There has been a demographic shift in new SMSF funds being set up, reflecting a growing engagement with finances among younger Australians, says an industry leader.
Speaking at the RaboDirect Super & Retirement Report roundtable, SMSF Association head of technical, Peter Hogan said the traditional older profile of SMSF trustees were being turned around by a financially savvy younger generation.
“The largest demographic group of people setting up SMSFs is not the traditional people who are in their 50s to 60s, it’s actually the 35-40 year olds who are setting up SMSFs.
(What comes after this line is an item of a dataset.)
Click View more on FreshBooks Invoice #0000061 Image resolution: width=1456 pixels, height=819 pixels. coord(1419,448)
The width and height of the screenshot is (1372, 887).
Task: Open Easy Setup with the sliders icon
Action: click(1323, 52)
In terms of new funds being set up, that’s the biggest group,” Mr Hogan said.
“It does suggest that group is receiving more financial advice as well from their accountant or their financial adviser, and that emphasises again perhaps that it is a group that is financially organised.”
Mr Hogan’s comments followed the release of the seventh edition of the Financial Health Barometer which found that up to 71 per cent of Gen Y engaged with financial planners and were more likely to trust and use different financial advice sources.
Adam Goldstien, director of Skeggs Goldstien, said that despite not seeing the growth figures in his area of work, he was not surprised by the shift.
"The growth figures don’t surprise me at all, new fund establishments by older Australians should have peaked by now and 35-40 year olds would be starting their maximum earnings potential which, combined with a booming property market and growing superannuation balances, would be attracting them to the benefits of SMSF,” he said.
"One thing that still concerns me is the over-representation of individual trustees versus corporate trustees on new fund set-ups. This also confirms my hypothesis that more and more funds are being established online as no adviser skilled in this area would ever recommend an individual trustee.”